2:32 p.m. ET: Fearing that their release could pose a risk to national security because they might incite violence, President Obama has decided not to make public any post-mortem photos of al-Qaida leader Osama bin Laden, the White House announced this afternoon.
The decision, which the president revealed today during an interview with CBS News, follows an internal debate within the administration about whether the photos, described by the White House as gruesome, posed too much of a risk or needed to be made public to prove to any doubters that bin Laden is dead.
Any skeptics, Carney says Obama told CBS News, should know that bin Laden "will not walk this Earth again."
Update at 2:29 p.m.
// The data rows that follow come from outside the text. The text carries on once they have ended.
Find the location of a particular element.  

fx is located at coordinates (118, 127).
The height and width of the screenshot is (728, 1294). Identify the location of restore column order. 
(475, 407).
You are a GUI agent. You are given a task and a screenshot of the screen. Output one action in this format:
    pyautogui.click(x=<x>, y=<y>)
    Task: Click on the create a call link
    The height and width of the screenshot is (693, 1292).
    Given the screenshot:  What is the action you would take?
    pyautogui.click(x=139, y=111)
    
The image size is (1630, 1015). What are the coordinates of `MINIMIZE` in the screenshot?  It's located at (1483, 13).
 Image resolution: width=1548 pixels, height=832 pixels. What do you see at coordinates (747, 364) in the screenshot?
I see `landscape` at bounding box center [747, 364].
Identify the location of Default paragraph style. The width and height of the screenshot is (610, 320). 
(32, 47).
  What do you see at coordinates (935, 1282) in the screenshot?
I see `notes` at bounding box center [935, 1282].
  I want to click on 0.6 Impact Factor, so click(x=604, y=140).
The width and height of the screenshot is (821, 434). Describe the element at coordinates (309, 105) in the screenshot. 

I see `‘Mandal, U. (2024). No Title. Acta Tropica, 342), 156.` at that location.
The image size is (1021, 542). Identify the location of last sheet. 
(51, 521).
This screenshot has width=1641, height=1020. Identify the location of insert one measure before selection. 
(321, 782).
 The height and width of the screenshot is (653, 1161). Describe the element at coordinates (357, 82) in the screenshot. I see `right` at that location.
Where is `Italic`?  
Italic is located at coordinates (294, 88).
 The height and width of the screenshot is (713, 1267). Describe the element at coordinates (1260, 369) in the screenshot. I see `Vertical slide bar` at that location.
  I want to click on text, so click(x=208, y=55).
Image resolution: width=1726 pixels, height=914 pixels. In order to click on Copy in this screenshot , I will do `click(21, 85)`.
ET: President Obama also told CBS News today that "there is no doubt we killed Osama bin Laden," White House spokesman Jay Carney just told reporters, as he's announcing that the president has decided that post-mortem photos of the al-Qaida leader will not be released by the government.
Update at 2:27 p.m. ET: Because he believes the photos might be used as "an incitement to additional violence or as a propaganda tool," President Obama has decided that post-mortem photos of al-Qaida leader Osama bin Laden will not be released, White House spokesman Jay Carney just announced.
"We don't trot out this stuff as trophies," Obama also told CBS News earlier today, according to Carney.
Update at 2:25 p.m. ET: "The president has made a decision not to release any of the photographs of the deceased Osama bin Laden," White House spokesman Jay Carney just confirmed.
Our original post:
"In an interview with Steve Kroft for this Sunday's 60 Minutes, President Obama says he won't release post-mortem images of Osama Bin Laden images taken to prove his death.
"Video of the comments will appear on the CBS Evening News on Wednesday."
We noted earlier that there was disagreement among the president's top aides on whether the images should be made public.